Start of INPUT MATERIAL

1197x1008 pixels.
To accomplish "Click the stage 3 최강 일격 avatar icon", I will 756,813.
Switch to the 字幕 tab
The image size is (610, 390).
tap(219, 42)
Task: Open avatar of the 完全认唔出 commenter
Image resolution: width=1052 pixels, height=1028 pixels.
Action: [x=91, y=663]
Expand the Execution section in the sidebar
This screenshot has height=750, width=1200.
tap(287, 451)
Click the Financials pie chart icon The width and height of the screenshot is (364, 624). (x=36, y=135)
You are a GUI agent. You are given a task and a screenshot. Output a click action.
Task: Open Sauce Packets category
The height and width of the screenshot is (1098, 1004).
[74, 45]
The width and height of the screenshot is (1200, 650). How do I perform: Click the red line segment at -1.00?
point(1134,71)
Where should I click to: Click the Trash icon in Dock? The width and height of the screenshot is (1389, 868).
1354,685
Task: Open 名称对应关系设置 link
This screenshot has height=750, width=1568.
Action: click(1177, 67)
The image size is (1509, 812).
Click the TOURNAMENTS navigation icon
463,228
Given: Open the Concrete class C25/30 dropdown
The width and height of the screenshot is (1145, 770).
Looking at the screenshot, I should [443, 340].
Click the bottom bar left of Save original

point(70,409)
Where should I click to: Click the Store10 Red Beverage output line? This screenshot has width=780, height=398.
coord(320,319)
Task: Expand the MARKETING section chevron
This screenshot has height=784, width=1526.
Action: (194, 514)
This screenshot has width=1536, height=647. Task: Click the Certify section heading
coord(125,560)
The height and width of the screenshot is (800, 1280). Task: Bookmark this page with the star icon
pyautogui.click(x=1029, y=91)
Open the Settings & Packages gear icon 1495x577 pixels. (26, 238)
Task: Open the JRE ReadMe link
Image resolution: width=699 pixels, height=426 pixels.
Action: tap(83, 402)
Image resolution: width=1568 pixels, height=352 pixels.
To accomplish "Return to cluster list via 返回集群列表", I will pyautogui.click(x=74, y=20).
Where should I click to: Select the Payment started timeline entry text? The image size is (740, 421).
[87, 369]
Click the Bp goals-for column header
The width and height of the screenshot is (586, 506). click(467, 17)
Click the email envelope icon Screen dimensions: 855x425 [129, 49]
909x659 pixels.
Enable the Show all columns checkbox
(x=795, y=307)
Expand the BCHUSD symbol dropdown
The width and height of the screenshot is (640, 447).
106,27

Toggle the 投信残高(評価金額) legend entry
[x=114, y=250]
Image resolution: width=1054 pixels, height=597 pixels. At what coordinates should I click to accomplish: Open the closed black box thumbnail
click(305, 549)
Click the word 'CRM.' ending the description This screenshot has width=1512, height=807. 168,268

End of INPUT MATERIAL

TASK TO CARRY OUT - Only an exact copy of all the data will do as the answer.

SOLUTION -
1197x1008 pixels.
To accomplish "Click the stage 3 최강 일격 avatar icon", I will 756,813.
Switch to the 字幕 tab
The image size is (610, 390).
tap(219, 42)
Task: Open avatar of the 完全认唔出 commenter
Image resolution: width=1052 pixels, height=1028 pixels.
Action: [x=91, y=663]
Expand the Execution section in the sidebar
This screenshot has height=750, width=1200.
tap(287, 451)
Click the Financials pie chart icon The width and height of the screenshot is (364, 624). (x=36, y=135)
You are a GUI agent. You are given a task and a screenshot. Output a click action.
Task: Open Sauce Packets category
The height and width of the screenshot is (1098, 1004).
[74, 45]
The width and height of the screenshot is (1200, 650). How do I perform: Click the red line segment at -1.00?
point(1134,71)
Where should I click to: Click the Trash icon in Dock? The width and height of the screenshot is (1389, 868).
1354,685
Task: Open 名称对应关系设置 link
This screenshot has height=750, width=1568.
Action: click(1177, 67)
The image size is (1509, 812).
Click the TOURNAMENTS navigation icon
463,228
Given: Open the Concrete class C25/30 dropdown
The width and height of the screenshot is (1145, 770).
Looking at the screenshot, I should [443, 340].
Click the bottom bar left of Save original

point(70,409)
Where should I click to: Click the Store10 Red Beverage output line? This screenshot has width=780, height=398.
coord(320,319)
Task: Expand the MARKETING section chevron
This screenshot has height=784, width=1526.
Action: (194, 514)
This screenshot has width=1536, height=647. Task: Click the Certify section heading
coord(125,560)
The height and width of the screenshot is (800, 1280). Task: Bookmark this page with the star icon
pyautogui.click(x=1029, y=91)
Open the Settings & Packages gear icon 1495x577 pixels. (26, 238)
Task: Open the JRE ReadMe link
Image resolution: width=699 pixels, height=426 pixels.
Action: tap(83, 402)
Image resolution: width=1568 pixels, height=352 pixels.
To accomplish "Return to cluster list via 返回集群列表", I will pyautogui.click(x=74, y=20).
Where should I click to: Select the Payment started timeline entry text? The image size is (740, 421).
[87, 369]
Click the Bp goals-for column header
The width and height of the screenshot is (586, 506). click(467, 17)
Click the email envelope icon Screen dimensions: 855x425 [129, 49]
909x659 pixels.
Enable the Show all columns checkbox
(x=795, y=307)
Expand the BCHUSD symbol dropdown
The width and height of the screenshot is (640, 447).
106,27

Toggle the 投信残高(評価金額) legend entry
[x=114, y=250]
Image resolution: width=1054 pixels, height=597 pixels. At what coordinates should I click to accomplish: Open the closed black box thumbnail
click(305, 549)
Click the word 'CRM.' ending the description This screenshot has width=1512, height=807. 168,268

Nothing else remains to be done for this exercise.